__Exercise objective__. In the records below, find the line that contains "w4schnapser (182, 2553)". Retype that line and all the lines after it through the end, leaving out the pictures.

__Provided information__.
--- START ---

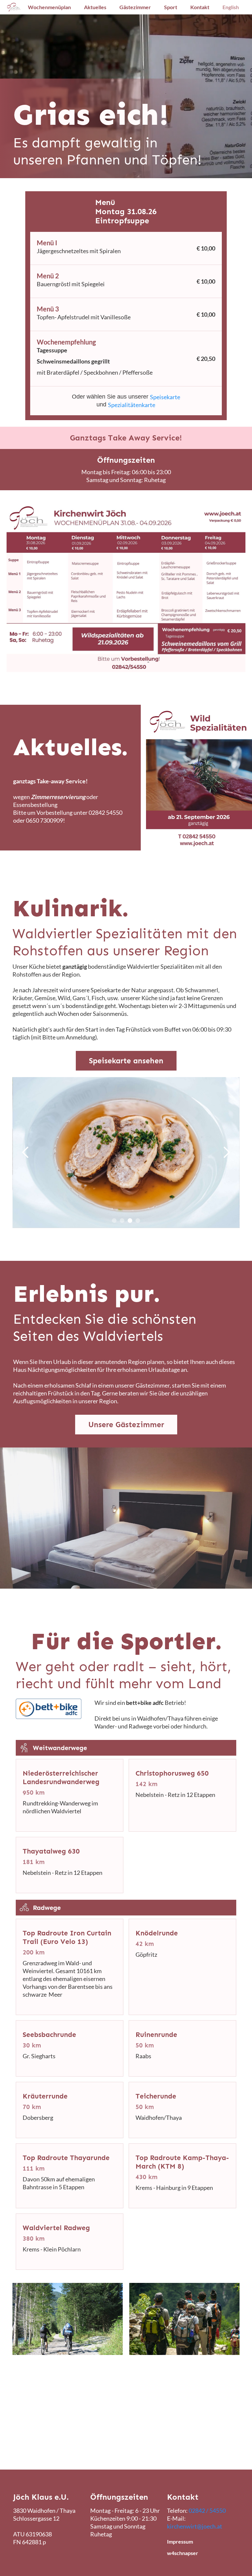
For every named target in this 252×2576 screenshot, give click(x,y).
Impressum (180, 2541)
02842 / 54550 (207, 2510)
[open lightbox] (126, 587)
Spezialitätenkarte (131, 404)
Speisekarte (165, 397)
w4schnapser (182, 2553)
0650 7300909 (44, 820)
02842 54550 (105, 812)
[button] (25, 1152)
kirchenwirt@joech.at (194, 2526)
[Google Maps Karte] (126, 2429)
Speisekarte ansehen (126, 1060)
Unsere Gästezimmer (126, 1424)
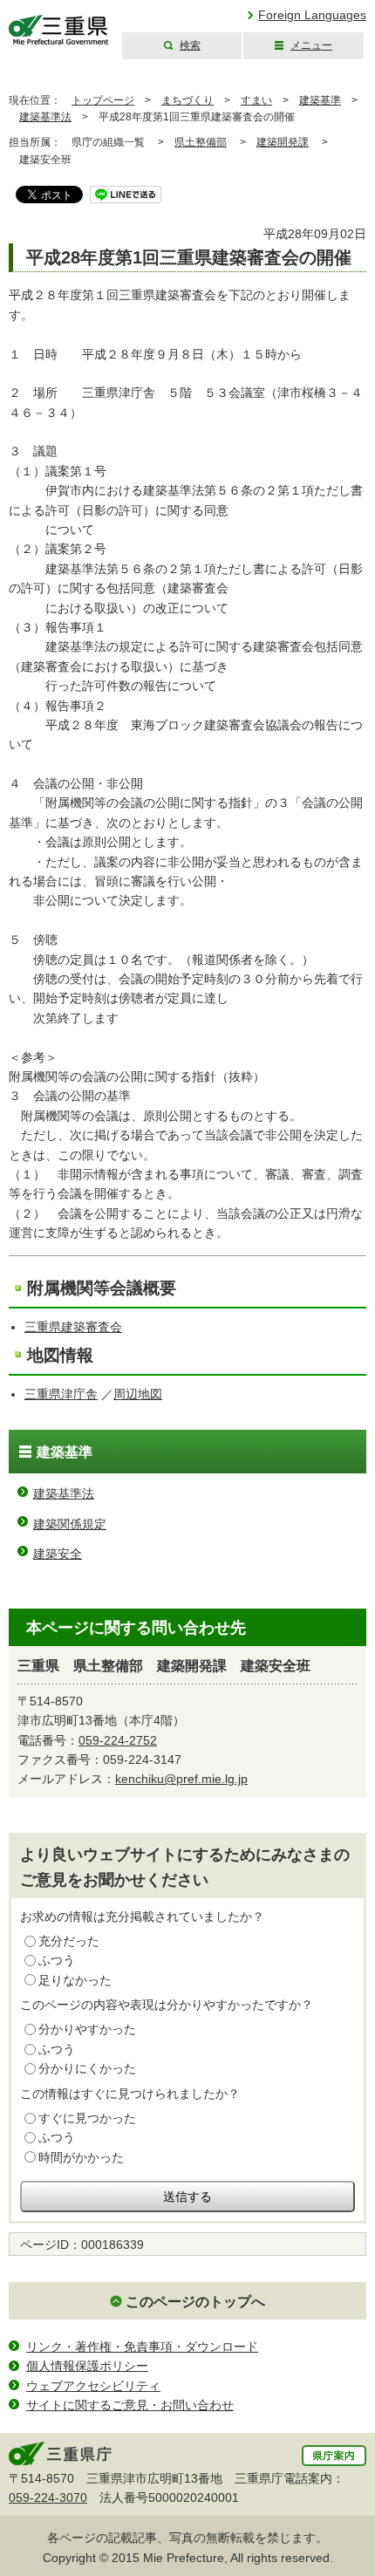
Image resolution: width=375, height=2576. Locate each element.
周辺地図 (137, 1394)
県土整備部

--- END ---

__Response to this task__.
w4schnapser (182, 2553)
0650 7300909 (44, 820)
02842 54550 (105, 812)
[button] (25, 1152)
kirchenwirt@joech.at (194, 2526)
[Google Maps Karte] (126, 2429)
Speisekarte ansehen (126, 1060)
Unsere Gästezimmer (126, 1424)
Image resolution: width=375, height=2576. Locate each element.
周辺地図 (137, 1394)
県土整備部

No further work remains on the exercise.